Brief: Only the lines from the top of the following listing through the line with "Go back with" belong in your answer, exactly as written.

####

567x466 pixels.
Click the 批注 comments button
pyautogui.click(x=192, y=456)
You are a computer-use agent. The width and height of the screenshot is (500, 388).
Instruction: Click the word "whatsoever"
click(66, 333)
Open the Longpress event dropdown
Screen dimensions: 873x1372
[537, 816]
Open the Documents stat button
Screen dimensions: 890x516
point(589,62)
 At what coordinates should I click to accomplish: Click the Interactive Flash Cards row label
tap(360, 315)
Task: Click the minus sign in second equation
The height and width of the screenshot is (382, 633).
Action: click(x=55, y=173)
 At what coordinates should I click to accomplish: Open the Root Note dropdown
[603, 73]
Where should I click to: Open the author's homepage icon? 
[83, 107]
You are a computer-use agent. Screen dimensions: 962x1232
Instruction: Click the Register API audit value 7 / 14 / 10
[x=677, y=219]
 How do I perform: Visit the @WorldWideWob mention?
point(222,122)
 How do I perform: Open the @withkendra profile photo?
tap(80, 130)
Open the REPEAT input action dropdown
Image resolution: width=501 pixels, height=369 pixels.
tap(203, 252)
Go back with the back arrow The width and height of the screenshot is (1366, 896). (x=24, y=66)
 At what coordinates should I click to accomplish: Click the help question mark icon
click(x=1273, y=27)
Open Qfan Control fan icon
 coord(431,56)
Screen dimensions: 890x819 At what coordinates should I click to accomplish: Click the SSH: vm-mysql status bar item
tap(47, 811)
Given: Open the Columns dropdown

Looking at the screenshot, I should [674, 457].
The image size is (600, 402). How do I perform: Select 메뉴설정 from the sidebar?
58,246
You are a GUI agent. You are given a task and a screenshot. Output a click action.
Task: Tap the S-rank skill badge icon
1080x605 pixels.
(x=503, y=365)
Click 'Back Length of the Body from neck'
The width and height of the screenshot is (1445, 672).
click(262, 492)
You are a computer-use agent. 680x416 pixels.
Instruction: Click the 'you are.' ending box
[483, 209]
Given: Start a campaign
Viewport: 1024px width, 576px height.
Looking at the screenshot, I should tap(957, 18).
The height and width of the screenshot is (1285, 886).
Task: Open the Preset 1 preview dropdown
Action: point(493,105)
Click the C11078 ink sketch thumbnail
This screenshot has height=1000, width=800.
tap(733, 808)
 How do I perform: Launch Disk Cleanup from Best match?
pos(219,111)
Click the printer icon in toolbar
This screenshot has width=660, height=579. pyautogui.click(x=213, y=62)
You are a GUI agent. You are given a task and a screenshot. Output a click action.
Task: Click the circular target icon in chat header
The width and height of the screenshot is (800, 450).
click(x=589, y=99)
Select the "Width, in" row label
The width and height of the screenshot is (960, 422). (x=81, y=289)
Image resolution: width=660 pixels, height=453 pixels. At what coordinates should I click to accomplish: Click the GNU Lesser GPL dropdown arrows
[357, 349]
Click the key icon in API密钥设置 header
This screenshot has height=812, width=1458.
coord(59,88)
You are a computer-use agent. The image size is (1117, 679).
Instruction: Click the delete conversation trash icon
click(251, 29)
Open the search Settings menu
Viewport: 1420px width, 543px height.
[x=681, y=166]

####

Response to the task:
567x466 pixels.
Click the 批注 comments button
pyautogui.click(x=192, y=456)
You are a computer-use agent. The width and height of the screenshot is (500, 388).
Instruction: Click the word "whatsoever"
click(66, 333)
Open the Longpress event dropdown
Screen dimensions: 873x1372
[537, 816]
Open the Documents stat button
Screen dimensions: 890x516
point(589,62)
 At what coordinates should I click to accomplish: Click the Interactive Flash Cards row label
tap(360, 315)
Task: Click the minus sign in second equation
The height and width of the screenshot is (382, 633).
Action: click(x=55, y=173)
 At what coordinates should I click to accomplish: Open the Root Note dropdown
[603, 73]
Where should I click to: Open the author's homepage icon? 
[83, 107]
You are a computer-use agent. Screen dimensions: 962x1232
Instruction: Click the Register API audit value 7 / 14 / 10
[x=677, y=219]
 How do I perform: Visit the @WorldWideWob mention?
point(222,122)
 How do I perform: Open the @withkendra profile photo?
tap(80, 130)
Open the REPEAT input action dropdown
Image resolution: width=501 pixels, height=369 pixels.
tap(203, 252)
Go back with the back arrow The width and height of the screenshot is (1366, 896). (x=24, y=66)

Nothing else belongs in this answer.